Великие художники — великие мифотворцы. Дон Кихот, Макбет, Фауст «вечные мифы». Во времена Шеллинга не существовало устоявшейся эстетической терминологии (строго говоря, она и сегодня весьма произвольна). Не приходится удивляться тому, что понятие мифа Шеллинг трактует предельно широко, зачастую подразумевая под мифом художественный образ. Термином «образ» он не пользуется, образ для Шеллинга — слепок с предмета, мертвая копия, «для полного тождества с предметом ему недостает лишь той определенной части пространства, где находится последний».[325]
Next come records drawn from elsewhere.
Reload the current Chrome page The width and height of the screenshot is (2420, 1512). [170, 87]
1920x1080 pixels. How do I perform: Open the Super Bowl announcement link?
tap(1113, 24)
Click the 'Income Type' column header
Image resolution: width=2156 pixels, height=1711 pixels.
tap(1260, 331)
Центральное понятие искусства, по Шеллингу, — символ. Символ он отличает от схемы и аллегории. В схеме особенное созерцается через общее. У ремесленника есть схема изделия, в соответствии с которой он работает. Противоположность схемы — аллегория: здесь общее созерцается через особенное (единичное). Поэзия Данте аллегорична в высоком смысле слова, поэзия Вольтера — в грубом. Совпадение общего и особенного есть символ. Здесь перед нами узловая проблема искусства, над которой, как мы уже знаем, размышлял Лессинг, по поводу которой обменивались мнениями Гёте и Шиллер, высказывался Фихте. Именно Шеллинг в «Философии искусства», сопоставив дихотомию Шиллера (сформулированную в его статье «О наивной и сентименталической поэзии») с трихотомией Гёте («Простое подражание природе. Манера. Стиль»), показал, что речь у великих поэтов и теоретиков идет об одном и том же. (В. Гумбольдт только намекал на это: «наивная» поэзия соответствует «стилю», «сентименталическая» — «манере».) Шеллинг, однако, решительно высказывается против шиллеровской идеи о равноправии двух методов, признавая преимущество «наивной» поэзии. «Поэтическое и гениальное всегда и необходимым образом наивно; таким образом, сентиментальное противоположно [наивному] лишь по своему несовершенству».[326] И в другом месте: «Характер наивного гения есть совершенное не столько подражание, как утверждает Шиллер, — сколько достижение действительности…»[327]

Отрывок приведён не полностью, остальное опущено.